** START OF Dataset records **

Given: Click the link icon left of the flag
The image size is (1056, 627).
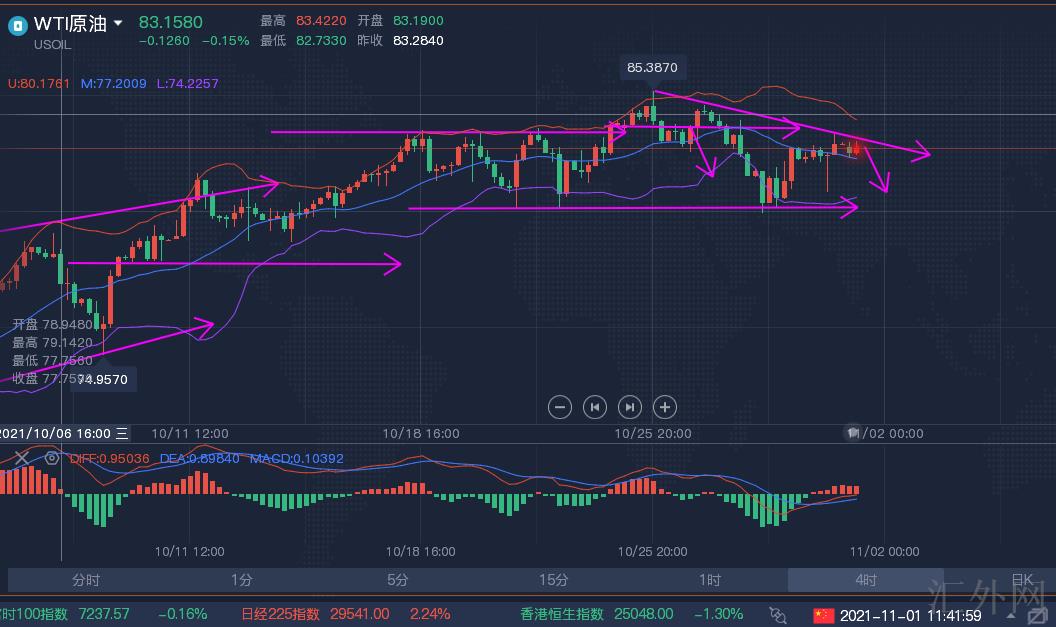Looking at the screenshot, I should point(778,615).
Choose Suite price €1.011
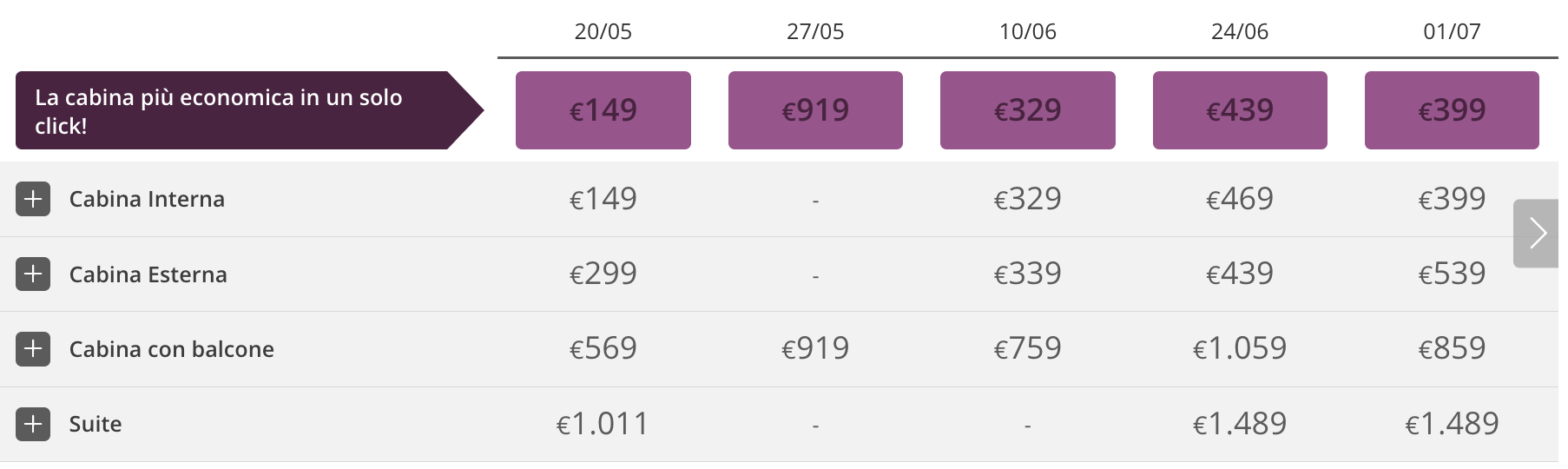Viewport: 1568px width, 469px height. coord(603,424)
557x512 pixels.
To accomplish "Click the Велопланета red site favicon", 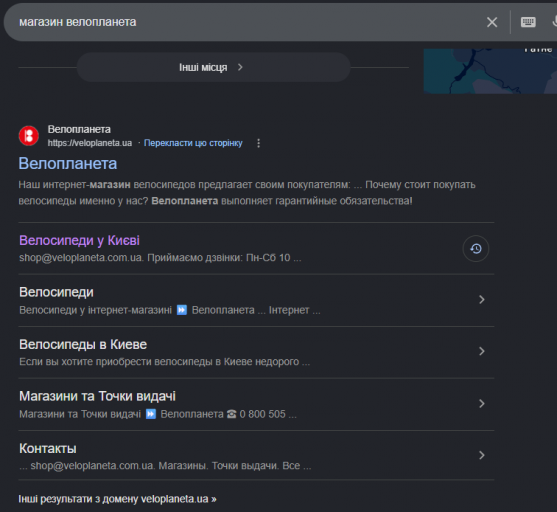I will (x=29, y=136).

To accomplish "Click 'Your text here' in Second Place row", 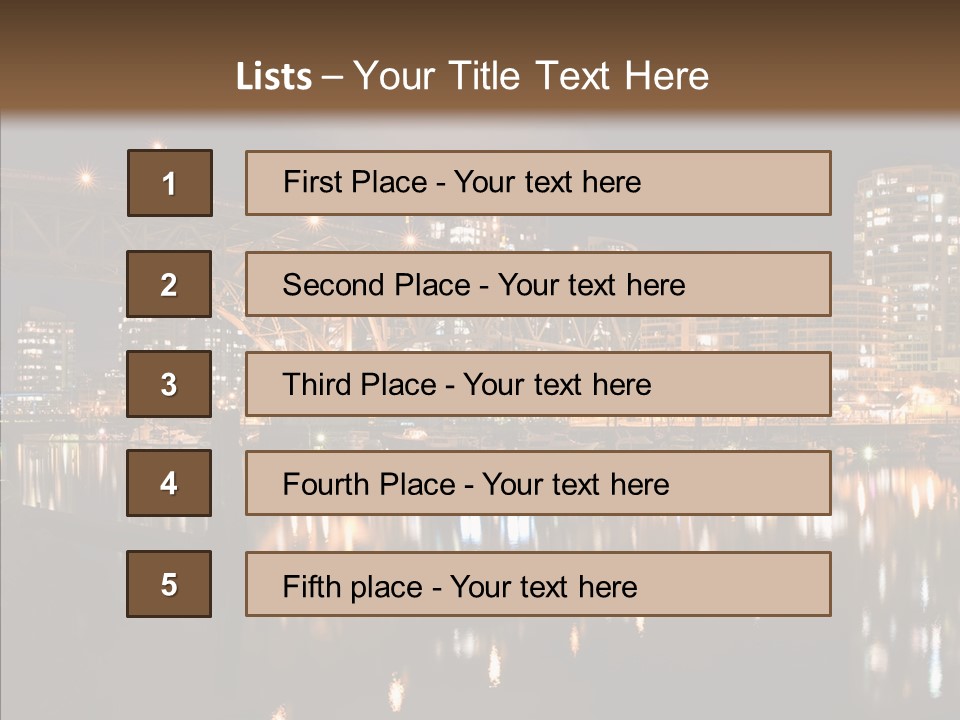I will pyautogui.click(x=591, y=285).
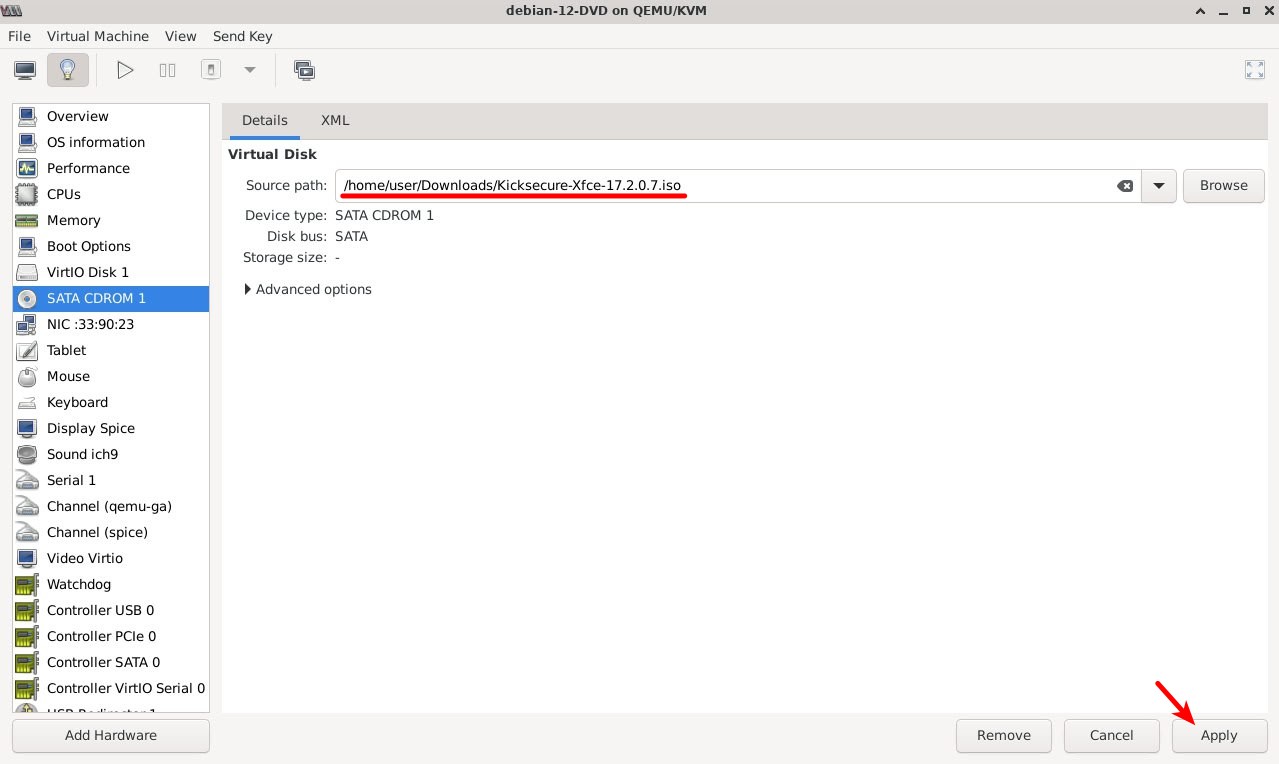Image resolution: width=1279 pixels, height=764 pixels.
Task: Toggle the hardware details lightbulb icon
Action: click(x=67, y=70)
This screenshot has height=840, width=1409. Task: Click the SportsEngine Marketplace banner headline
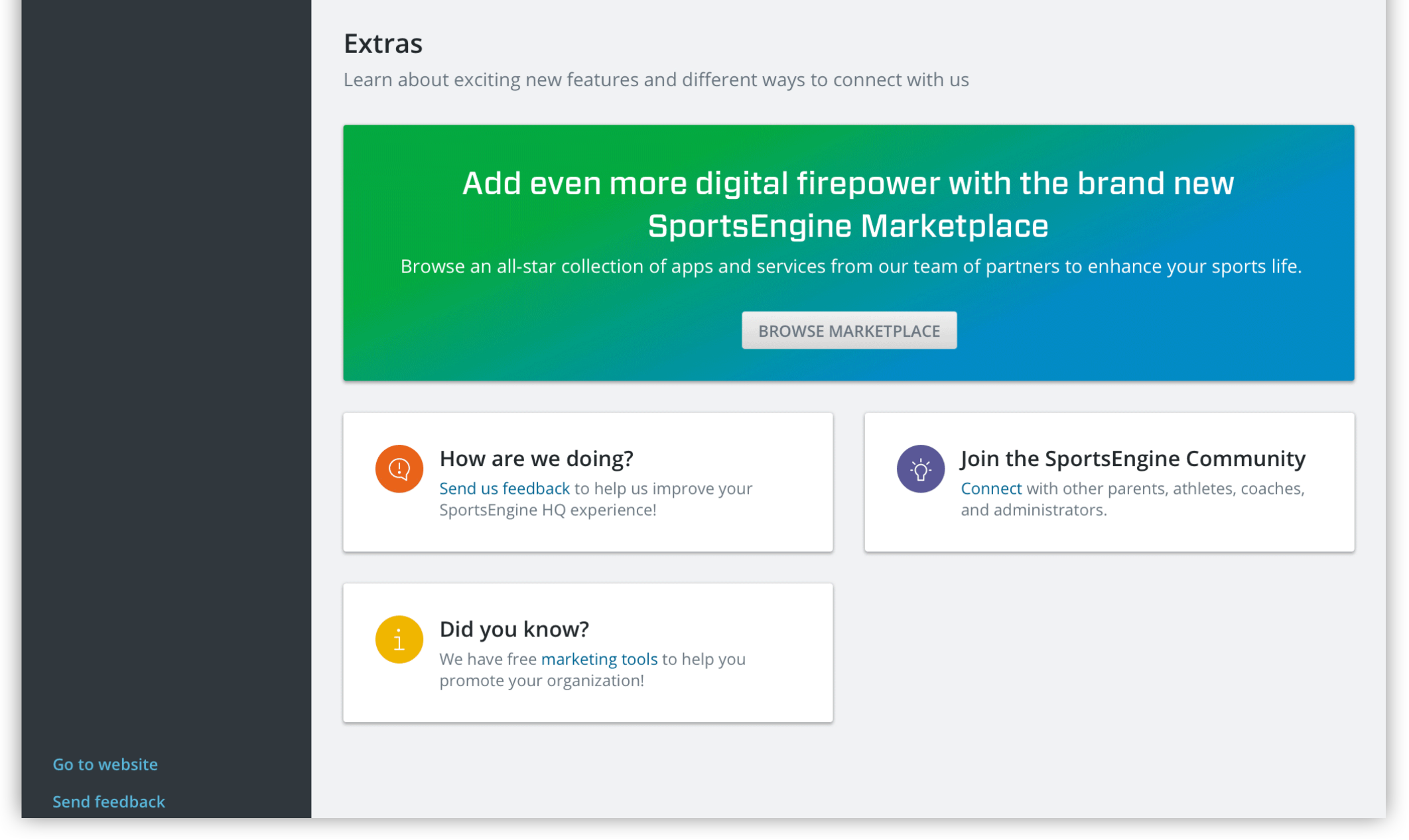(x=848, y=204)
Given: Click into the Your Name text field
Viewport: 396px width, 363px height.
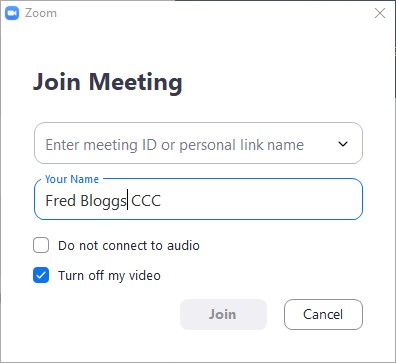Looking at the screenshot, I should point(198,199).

** END OF Dataset records **

■ Requirements: Quote the entries above word for word, starting with the line that contains "This screenshot has" and continuing through the end of the entries. Leave the pictures out of your answer.

■ Reply:
This screenshot has height=840, width=1409. Task: Click the SportsEngine Marketplace banner headline
(x=848, y=204)
Given: Click into the Your Name text field
Viewport: 396px width, 363px height.
Looking at the screenshot, I should point(198,199).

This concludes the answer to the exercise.